A aprendizagem colaborativa é uma metodologia de ensino baseada na interação, participação ativa e colaboração. Para promover o desenvolvimento cognitivo e socioemocional, essa técnica destaca o engajamento e a troca de experiências entre os envolvidos.

Na prática, a aprendizagem colaborativa significa uma abordagem educacional em que os alunos trabalham juntos, com o objetivo de construir o conhecimento de forma coletiva. Diferente de um simples trabalho em grupo, o sucesso de um depende do sucesso do outro.

Isso quer dizer que há uma interdependência positiva, além da necessidade de interação constante e reflexão conjunta. No processo de aprendizagem colaborativa, o professor se torna um mediador do processo, e não apenas um transmissor de conteúdo.

Neste texto, você vai entender a origem do conceito, como a tecnologia o transformou, quais ferramentas o potencializam e como aplicá-lo, na prática, em sala de aula.

Conceito e estilos de aprendizagem

Aprendizagem é o processo de adquirir ou modificar conhecimentos, habilidades, atitudes ou valores. É o desenvolvimento que se dá a partir da experiência, do estudo ou do ensino.

A depender da abordagem teórica e do contexto em que ocorre, a aprendizagem pode acontecer de diversas formas. Por isso, existem diferentes tipos ou estilos de aprendizagem: individual, significativa (conceito de David Ausubel, para quem a aprendizagem se conecta a conhecimentos prévios do estudante), mecânica, cooperativa, colaborativa, baseada em problemas, dentre outros.

Aprendizagem colaborativa na história

A aprendizagem colaborativa se difere da aprendizagem cooperativa por não se estabelecer a partir de uma divisão rígida de tarefas. No entanto, as duas se baseiam na construção conjunta do conhecimento.

A ideia de aprender de forma coletiva não é nova: já estava presente na Grécia antiga, nos diálogos socráticos e nas academias filosóficas. A sistematização dessa prática como método pedagógico, porém, surgiu ao longo do século 20.

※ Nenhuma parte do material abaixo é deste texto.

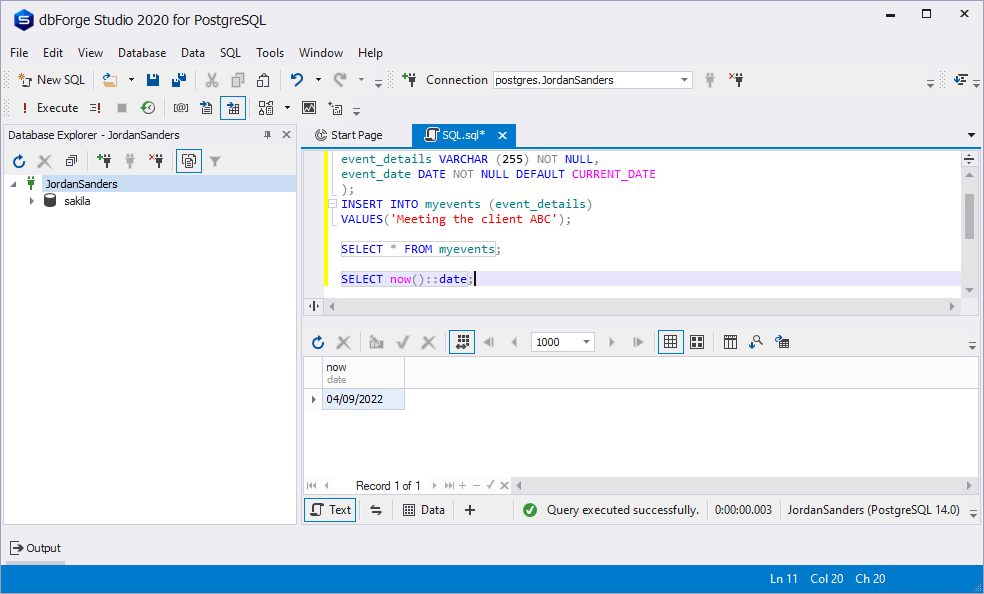Paste from clipboard into the editor

(x=262, y=79)
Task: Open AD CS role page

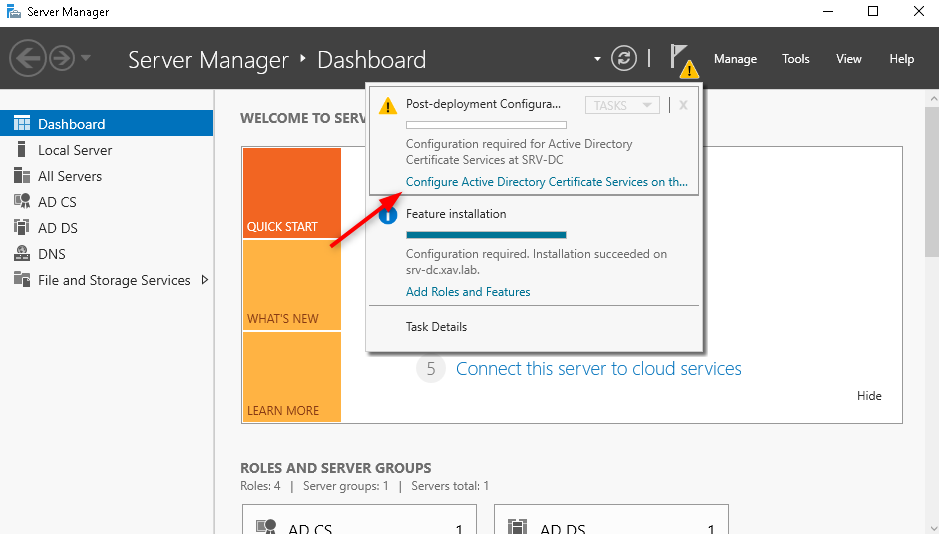Action: pos(57,202)
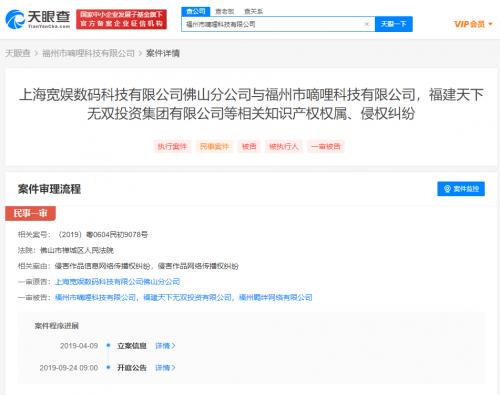Click the 民事案件 tag
This screenshot has width=500, height=395.
214,146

Durante as décadas de 1960 e 1980, se sobressairam experiências de educadores e psicólogos com métodos de ensino que envolviam trabalho em grupo, resolução de problemas em conjunto e diálogo entre estudantes.

Algumas tendências pedagógicas e bases teóricas foram difundidas no contexto escolar desde então. Assim, as teorias socioconstrutivistas, o Movimento da Escola Nova e a Pedagogia Progressista lançaram as bases para essa prática.

Entre as principais referências teóricas para a aprendizagem colaborativa estão Lev Vygotsky (com a Teoria Sociocultural e a Zona de Desenvolvimento Proximal), Jean Piaget (com as Teorias da Epistemologia Genética), John Dewey (com a educação pela experiência e democracia na escola) e Pierre Lévy (com os estudos sobre inteligência coletiva e aprendizado em rede).

Como a tecnologia impacta na aprendizagem colaborativa

Com o passar do tempo, a expansão da internet e as tecnologias educacionais favoreceram o trabalho colaborativo à distância. Surgiram, por exemplo, os ambientes virtuais de aprendizagem (AVA) e plataformas como Moodle, Google Docs e fóruns on-line, que permitem que estudantes colaborem mesmo sem estarem fisicamente juntos.

Nos últimos anos, a aprendizagem colaborativa se fortaleceu no ensino superior, na educação básica e na formação corporativa. Nesses contextos, o foco é na aprendizagem ativa e no desenvolvimento de competências socioemocionais.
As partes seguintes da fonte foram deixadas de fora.